What impact is gsport making on women’s sport and what more can we do?
Yhoo! gsport you beauty!!, I think gsport is doing a great job exposing the role and the impact of women in sports at large. Without gsport some of the great talented women would not be known and their great work would not be recognized to this day.
gsport is doing the most, but they can stll do more by fristly sponsoring my girls team with a playing kit with the big G in the front! (LOL). On a serious note, gsport can visit schools, girls cricket matches and talk to our girls and hear their daily struggles , I can also send an invite to gsport to come honour us with their presence during our school farewell functions, provincial games and club cricket.

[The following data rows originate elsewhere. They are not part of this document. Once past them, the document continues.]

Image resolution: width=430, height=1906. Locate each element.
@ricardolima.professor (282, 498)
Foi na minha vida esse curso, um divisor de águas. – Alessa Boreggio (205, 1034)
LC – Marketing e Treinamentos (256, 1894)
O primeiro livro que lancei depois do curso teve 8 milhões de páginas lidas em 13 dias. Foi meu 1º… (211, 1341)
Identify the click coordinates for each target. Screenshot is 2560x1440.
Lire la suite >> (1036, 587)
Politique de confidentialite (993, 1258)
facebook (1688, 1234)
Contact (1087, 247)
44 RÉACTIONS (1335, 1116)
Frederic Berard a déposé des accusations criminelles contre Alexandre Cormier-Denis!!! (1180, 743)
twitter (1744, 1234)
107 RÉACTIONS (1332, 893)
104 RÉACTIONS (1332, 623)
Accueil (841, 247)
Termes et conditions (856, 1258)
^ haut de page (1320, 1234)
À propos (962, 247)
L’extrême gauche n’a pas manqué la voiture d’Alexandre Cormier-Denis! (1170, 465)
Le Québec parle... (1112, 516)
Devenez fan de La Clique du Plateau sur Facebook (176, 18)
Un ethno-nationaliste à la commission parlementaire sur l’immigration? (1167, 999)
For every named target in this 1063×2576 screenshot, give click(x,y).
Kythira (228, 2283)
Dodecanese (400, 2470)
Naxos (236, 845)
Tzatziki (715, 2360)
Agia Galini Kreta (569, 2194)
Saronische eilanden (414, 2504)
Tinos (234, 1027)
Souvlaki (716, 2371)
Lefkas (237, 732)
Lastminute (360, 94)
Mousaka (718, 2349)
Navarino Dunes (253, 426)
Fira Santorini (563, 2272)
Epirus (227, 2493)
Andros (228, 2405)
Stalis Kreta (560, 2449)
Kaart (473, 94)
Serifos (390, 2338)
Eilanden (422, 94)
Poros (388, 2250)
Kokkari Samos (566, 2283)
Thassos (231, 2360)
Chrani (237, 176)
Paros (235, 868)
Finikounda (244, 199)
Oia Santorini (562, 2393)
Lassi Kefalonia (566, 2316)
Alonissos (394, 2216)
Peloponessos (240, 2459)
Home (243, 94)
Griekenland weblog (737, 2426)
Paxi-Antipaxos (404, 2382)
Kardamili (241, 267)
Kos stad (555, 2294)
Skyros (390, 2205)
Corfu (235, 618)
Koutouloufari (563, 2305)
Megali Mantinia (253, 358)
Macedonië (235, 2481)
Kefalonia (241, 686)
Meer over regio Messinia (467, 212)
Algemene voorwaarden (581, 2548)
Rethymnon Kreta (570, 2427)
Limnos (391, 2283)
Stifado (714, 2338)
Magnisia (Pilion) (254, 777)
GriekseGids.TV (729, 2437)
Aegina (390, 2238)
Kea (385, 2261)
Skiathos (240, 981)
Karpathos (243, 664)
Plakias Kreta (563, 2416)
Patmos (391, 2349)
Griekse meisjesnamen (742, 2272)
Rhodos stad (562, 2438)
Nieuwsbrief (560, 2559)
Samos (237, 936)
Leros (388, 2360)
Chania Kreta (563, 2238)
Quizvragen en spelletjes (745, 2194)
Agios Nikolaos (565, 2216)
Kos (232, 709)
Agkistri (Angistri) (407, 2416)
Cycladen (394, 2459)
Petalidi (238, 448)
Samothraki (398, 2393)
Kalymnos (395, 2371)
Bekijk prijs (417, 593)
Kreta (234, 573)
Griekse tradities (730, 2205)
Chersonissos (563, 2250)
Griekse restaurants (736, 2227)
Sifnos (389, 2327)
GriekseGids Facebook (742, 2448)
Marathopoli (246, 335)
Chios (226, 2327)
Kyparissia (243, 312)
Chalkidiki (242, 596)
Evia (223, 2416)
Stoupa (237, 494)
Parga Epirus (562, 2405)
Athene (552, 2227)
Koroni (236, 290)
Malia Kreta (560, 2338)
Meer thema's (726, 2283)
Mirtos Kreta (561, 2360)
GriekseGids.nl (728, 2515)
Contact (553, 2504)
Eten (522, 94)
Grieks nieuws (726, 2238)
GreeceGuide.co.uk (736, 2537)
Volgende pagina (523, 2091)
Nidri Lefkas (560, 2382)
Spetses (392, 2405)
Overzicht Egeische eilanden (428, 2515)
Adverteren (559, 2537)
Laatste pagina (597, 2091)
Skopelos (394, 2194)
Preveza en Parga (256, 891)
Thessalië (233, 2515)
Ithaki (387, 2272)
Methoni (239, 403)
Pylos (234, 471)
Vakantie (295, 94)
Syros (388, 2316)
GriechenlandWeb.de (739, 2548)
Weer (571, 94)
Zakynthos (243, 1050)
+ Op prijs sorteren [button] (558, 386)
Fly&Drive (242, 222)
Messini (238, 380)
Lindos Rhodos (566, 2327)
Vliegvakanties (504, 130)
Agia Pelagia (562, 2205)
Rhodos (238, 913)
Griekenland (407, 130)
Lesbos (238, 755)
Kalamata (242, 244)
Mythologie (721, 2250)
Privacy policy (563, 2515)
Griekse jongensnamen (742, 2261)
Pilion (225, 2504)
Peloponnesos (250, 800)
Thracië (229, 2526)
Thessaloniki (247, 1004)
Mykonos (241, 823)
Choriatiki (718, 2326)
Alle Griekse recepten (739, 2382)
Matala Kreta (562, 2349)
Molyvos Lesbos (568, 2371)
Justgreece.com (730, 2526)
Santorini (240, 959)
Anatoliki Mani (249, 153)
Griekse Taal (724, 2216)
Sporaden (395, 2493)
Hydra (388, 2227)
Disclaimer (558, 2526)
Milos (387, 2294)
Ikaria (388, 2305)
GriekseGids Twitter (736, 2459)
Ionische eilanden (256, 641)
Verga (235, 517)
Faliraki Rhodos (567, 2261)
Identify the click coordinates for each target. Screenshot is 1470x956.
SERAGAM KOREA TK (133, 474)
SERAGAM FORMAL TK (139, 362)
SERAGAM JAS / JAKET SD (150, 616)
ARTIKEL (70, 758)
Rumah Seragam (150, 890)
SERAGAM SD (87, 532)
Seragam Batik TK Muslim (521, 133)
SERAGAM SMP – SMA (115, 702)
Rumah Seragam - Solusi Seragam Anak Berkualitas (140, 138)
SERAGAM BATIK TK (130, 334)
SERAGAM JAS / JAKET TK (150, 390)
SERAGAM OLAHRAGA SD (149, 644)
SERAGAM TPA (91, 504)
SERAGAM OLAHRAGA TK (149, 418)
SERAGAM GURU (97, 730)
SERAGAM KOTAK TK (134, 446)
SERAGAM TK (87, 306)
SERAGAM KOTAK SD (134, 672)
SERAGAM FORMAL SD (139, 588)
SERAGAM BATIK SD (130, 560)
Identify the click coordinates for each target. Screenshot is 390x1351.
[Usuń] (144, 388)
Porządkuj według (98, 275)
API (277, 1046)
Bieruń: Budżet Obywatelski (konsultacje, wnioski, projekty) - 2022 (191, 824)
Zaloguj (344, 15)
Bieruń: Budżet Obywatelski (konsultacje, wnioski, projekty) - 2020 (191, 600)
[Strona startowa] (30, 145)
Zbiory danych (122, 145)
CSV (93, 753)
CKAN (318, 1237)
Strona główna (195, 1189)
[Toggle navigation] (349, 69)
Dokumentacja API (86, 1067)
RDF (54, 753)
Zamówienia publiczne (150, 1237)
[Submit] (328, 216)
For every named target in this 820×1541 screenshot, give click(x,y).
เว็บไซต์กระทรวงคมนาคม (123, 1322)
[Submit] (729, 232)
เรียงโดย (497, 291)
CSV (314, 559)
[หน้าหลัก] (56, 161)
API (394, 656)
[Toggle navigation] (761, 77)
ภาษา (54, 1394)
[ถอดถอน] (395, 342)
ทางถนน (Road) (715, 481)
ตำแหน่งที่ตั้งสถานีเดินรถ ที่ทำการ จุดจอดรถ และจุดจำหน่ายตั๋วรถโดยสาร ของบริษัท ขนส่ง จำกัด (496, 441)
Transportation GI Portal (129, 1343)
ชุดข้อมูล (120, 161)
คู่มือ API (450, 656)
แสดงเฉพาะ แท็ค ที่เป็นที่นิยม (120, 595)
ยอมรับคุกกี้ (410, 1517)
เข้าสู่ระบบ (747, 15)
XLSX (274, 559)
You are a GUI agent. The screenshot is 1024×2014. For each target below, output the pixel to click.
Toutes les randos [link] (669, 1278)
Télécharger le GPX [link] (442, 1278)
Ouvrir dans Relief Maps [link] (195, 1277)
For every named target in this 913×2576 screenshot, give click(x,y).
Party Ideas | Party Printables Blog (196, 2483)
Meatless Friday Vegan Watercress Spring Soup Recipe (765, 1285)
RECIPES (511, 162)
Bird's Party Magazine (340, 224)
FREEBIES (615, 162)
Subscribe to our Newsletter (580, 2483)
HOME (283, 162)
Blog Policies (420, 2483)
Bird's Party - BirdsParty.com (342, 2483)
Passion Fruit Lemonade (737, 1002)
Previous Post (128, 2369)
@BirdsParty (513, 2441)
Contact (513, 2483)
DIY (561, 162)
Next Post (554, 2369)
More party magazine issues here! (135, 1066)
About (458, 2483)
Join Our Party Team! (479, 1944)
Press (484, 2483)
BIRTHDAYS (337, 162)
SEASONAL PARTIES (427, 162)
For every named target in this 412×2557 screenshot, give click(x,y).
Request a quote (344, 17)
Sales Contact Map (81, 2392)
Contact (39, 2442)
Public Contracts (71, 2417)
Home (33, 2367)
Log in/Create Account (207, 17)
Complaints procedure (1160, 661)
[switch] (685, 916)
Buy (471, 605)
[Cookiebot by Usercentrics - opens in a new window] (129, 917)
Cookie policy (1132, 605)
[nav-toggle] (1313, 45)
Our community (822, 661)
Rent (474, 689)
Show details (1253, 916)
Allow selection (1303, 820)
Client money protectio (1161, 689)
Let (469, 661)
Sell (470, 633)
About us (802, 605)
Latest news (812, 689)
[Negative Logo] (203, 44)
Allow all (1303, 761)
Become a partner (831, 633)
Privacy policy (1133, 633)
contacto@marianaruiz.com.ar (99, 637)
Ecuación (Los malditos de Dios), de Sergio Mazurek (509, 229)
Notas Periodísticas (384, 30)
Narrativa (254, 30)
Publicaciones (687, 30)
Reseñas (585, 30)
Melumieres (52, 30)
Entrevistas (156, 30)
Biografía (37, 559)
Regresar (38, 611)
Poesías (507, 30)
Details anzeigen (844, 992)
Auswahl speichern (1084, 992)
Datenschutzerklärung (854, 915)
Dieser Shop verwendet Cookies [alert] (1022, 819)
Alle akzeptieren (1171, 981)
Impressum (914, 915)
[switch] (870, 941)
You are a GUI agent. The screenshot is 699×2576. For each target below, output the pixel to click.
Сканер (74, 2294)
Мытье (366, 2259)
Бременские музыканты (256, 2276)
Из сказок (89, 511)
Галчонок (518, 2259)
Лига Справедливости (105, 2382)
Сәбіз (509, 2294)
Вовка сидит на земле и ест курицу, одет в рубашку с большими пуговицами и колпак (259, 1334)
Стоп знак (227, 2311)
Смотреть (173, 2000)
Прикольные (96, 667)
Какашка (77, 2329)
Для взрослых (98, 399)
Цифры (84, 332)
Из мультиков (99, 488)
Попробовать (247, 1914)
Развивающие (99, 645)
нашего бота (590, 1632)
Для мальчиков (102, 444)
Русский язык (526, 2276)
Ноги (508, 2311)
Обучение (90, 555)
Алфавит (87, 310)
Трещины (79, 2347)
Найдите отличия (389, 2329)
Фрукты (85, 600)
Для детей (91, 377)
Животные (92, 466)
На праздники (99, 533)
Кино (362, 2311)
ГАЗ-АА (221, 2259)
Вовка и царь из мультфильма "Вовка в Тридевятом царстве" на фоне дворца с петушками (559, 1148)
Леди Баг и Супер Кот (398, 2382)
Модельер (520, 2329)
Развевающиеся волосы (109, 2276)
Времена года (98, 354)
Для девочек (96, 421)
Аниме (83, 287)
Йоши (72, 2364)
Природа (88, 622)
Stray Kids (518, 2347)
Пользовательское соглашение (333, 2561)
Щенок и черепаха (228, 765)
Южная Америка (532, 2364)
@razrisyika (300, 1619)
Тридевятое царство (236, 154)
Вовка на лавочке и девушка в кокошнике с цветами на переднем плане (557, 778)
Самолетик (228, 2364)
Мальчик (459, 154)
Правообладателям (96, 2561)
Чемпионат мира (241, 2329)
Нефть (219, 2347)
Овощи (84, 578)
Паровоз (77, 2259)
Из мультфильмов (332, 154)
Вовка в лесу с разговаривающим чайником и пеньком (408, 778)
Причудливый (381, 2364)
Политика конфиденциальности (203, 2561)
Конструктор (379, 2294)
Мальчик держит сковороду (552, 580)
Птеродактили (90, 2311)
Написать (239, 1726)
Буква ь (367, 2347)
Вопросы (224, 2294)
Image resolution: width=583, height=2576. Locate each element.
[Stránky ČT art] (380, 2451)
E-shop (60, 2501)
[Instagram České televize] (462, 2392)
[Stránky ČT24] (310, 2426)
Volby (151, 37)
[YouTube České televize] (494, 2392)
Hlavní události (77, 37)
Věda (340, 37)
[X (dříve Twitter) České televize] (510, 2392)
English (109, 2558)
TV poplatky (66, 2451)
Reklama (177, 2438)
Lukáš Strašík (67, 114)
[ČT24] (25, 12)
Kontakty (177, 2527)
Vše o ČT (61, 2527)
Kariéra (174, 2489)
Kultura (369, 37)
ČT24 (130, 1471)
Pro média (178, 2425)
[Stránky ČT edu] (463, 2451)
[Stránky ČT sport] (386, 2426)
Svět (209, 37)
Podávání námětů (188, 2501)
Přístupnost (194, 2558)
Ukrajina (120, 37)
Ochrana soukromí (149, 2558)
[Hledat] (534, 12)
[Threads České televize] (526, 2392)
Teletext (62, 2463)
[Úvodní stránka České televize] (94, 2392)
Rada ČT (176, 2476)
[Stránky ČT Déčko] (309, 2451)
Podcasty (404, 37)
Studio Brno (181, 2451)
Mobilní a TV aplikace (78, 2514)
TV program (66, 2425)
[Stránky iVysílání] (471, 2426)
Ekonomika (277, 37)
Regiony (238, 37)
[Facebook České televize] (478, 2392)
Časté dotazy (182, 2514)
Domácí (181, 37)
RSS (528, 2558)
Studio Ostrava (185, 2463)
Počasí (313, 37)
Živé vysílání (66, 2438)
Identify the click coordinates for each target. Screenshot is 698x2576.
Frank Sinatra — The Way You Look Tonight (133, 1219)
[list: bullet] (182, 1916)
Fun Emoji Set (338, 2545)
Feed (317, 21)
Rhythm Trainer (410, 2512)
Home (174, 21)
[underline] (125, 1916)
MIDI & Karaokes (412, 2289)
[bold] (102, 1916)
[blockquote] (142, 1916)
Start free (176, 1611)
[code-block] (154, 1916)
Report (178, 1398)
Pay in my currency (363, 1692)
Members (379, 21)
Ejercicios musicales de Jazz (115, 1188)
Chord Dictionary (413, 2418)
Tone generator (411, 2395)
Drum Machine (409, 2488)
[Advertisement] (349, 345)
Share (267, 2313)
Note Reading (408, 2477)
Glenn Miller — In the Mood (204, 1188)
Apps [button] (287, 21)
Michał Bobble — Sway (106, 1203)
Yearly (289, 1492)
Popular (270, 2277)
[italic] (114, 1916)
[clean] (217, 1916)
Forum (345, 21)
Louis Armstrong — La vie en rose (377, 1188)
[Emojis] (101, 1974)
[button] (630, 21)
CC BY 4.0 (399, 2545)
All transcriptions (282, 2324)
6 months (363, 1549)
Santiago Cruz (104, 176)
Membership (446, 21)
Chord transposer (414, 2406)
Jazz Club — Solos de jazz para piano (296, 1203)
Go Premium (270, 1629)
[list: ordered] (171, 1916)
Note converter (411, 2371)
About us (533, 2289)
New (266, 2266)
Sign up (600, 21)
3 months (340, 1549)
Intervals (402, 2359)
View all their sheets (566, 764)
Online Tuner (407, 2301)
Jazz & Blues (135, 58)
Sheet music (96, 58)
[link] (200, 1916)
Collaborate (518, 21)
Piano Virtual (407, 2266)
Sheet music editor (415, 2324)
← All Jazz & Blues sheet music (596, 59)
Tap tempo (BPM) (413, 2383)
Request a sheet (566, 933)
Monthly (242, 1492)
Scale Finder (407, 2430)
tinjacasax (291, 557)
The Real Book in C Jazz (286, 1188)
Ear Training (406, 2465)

What is your motto in life?
My motto is very simple, when you are given a chance, do your best!, give the world the best of you and never cease doing the right thing.
What inspires you?
I am inspired by the works of the legendary Gary Kirsten Foundation , which has done so much to grow cricket in the rural and township areas of the Western Cape, the Temba Bavuma Foundaton which supported people who were heavily stricken by the Covid-19 pandemic, Tshepo Mokwena , the women and girls head Coach for Mpumalanga Province , who goes all out to ensure that girls and women from various backgrounds that are selected for the Provincial teams are well cared for and are not vulnerable. Last but not least, gsport! As long as you exist we are rest assured that our hard work will be known and be recognized, and for that, we are forever grateful to you.
What is your greatest career ambition?
I would like to work for CSA, just to ensure that there is a proper pipeline from Mini Cricket to the Proteas for our girls to have hope that one day they will make the Proteas team. I wish for a cricket career that would allow me to assist rural township schools to constantly produce players into a proper pipeline and be equally recognized as a cricket focus school.